Entries taken from a collection

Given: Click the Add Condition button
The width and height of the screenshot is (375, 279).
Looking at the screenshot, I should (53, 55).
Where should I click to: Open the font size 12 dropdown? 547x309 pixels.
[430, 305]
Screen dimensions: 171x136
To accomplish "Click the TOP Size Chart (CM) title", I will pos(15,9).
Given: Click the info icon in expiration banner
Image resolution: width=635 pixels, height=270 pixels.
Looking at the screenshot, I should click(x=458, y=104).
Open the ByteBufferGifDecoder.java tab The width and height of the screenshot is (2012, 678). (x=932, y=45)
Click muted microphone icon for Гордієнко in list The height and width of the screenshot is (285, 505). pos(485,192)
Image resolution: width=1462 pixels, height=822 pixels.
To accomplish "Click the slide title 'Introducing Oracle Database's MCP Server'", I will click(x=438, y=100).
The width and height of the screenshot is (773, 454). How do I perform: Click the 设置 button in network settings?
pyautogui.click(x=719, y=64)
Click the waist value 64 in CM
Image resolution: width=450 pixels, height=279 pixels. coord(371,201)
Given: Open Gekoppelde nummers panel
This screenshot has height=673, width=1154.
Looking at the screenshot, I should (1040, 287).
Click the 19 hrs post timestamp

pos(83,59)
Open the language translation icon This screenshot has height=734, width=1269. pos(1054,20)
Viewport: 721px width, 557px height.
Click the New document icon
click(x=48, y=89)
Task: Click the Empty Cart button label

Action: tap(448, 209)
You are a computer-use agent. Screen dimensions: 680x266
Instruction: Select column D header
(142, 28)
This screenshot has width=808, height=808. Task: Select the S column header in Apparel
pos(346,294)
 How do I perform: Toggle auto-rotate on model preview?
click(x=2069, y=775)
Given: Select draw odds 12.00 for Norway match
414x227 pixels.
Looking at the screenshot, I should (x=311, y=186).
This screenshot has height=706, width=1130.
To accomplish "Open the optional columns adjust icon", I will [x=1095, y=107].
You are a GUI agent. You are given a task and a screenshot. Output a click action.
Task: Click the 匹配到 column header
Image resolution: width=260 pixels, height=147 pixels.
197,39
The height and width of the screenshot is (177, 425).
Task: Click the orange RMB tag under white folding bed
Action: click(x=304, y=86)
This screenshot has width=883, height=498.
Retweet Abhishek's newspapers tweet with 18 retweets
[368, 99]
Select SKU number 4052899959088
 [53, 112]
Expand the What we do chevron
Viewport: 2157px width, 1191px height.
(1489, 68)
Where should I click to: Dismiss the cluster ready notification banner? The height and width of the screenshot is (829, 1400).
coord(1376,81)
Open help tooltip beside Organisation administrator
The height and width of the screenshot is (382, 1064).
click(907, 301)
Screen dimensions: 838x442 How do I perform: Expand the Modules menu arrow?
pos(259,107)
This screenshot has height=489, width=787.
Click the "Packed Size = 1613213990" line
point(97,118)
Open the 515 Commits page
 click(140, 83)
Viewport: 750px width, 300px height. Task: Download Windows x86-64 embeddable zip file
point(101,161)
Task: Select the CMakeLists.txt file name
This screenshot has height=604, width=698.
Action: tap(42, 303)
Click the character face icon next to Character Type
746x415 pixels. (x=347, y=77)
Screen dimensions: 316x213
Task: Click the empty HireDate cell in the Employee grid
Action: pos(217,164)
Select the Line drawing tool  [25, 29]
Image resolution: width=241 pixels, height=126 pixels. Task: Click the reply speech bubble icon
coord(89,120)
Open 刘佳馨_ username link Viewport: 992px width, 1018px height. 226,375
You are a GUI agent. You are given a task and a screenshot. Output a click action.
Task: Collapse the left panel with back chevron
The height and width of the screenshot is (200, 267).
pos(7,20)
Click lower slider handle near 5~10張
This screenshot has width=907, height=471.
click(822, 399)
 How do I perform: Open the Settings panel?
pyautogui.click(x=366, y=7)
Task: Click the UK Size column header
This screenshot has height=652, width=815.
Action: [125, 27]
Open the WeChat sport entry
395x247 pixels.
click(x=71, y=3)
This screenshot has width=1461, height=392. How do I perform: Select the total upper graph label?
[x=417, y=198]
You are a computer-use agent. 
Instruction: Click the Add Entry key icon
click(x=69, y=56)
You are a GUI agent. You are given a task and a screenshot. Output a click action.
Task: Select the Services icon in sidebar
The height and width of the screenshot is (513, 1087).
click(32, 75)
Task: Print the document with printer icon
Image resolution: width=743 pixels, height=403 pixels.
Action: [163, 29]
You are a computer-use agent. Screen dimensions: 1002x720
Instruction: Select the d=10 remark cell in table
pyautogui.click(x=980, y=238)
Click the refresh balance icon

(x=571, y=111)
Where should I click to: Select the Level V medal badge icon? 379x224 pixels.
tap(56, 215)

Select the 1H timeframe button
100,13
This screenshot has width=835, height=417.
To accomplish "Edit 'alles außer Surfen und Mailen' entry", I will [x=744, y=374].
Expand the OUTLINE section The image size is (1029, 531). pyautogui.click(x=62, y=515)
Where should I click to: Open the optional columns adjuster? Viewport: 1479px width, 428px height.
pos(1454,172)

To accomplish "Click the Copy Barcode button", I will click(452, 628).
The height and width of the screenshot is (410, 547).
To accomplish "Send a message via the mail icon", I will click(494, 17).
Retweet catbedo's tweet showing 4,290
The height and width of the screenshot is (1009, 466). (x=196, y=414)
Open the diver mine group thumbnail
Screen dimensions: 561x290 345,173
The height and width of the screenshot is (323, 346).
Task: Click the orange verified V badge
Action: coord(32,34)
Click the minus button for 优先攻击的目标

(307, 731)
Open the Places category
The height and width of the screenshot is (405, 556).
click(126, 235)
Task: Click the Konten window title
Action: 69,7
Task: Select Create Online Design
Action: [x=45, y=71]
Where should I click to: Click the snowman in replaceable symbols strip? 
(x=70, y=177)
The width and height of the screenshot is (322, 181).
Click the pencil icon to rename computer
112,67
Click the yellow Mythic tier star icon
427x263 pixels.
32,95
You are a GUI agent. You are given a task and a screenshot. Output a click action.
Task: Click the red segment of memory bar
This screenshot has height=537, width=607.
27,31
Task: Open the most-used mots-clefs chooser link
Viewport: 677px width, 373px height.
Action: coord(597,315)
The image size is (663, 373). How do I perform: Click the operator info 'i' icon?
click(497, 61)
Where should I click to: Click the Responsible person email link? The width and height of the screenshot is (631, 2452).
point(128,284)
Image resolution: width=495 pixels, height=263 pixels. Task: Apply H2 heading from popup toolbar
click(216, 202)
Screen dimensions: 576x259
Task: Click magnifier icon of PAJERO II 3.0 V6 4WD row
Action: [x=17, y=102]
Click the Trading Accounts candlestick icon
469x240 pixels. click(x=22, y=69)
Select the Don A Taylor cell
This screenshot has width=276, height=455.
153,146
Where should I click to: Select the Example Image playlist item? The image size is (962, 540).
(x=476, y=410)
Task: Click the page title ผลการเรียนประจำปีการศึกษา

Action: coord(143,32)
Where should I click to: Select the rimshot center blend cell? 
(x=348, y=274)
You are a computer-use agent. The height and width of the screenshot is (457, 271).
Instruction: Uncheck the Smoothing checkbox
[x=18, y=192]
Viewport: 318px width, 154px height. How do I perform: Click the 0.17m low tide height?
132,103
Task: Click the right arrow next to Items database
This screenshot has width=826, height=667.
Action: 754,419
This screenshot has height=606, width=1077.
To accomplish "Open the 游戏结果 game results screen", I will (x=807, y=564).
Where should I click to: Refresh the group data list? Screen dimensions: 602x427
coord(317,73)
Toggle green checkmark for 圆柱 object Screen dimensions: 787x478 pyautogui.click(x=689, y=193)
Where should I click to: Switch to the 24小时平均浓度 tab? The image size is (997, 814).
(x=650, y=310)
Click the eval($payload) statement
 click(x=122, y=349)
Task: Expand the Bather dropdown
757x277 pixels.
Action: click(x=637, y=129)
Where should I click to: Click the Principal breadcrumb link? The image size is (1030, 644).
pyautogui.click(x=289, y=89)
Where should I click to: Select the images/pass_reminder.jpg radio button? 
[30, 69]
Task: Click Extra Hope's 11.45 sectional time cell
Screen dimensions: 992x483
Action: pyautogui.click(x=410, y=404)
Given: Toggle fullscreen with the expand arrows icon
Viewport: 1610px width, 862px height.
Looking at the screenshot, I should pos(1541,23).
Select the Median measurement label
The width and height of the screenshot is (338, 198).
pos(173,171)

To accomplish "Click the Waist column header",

| Task goal |
Exactly as written, please reproduce the lines from the first line of the data to the line containing "Open the language", inclusive, and nothing else.

| Task solution |
Given: Click the Add Condition button
The width and height of the screenshot is (375, 279).
Looking at the screenshot, I should (53, 55).
Where should I click to: Open the font size 12 dropdown? 547x309 pixels.
[430, 305]
Screen dimensions: 171x136
To accomplish "Click the TOP Size Chart (CM) title", I will pos(15,9).
Given: Click the info icon in expiration banner
Image resolution: width=635 pixels, height=270 pixels.
Looking at the screenshot, I should click(x=458, y=104).
Open the ByteBufferGifDecoder.java tab The width and height of the screenshot is (2012, 678). (x=932, y=45)
Click muted microphone icon for Гордієнко in list The height and width of the screenshot is (285, 505). pos(485,192)
Image resolution: width=1462 pixels, height=822 pixels.
To accomplish "Click the slide title 'Introducing Oracle Database's MCP Server'", I will click(x=438, y=100).
The width and height of the screenshot is (773, 454). How do I perform: Click the 设置 button in network settings?
pyautogui.click(x=719, y=64)
Click the waist value 64 in CM
Image resolution: width=450 pixels, height=279 pixels. coord(371,201)
Given: Open Gekoppelde nummers panel
This screenshot has height=673, width=1154.
Looking at the screenshot, I should (1040, 287).
Click the 19 hrs post timestamp

pos(83,59)
Open the language translation icon This screenshot has height=734, width=1269. pos(1054,20)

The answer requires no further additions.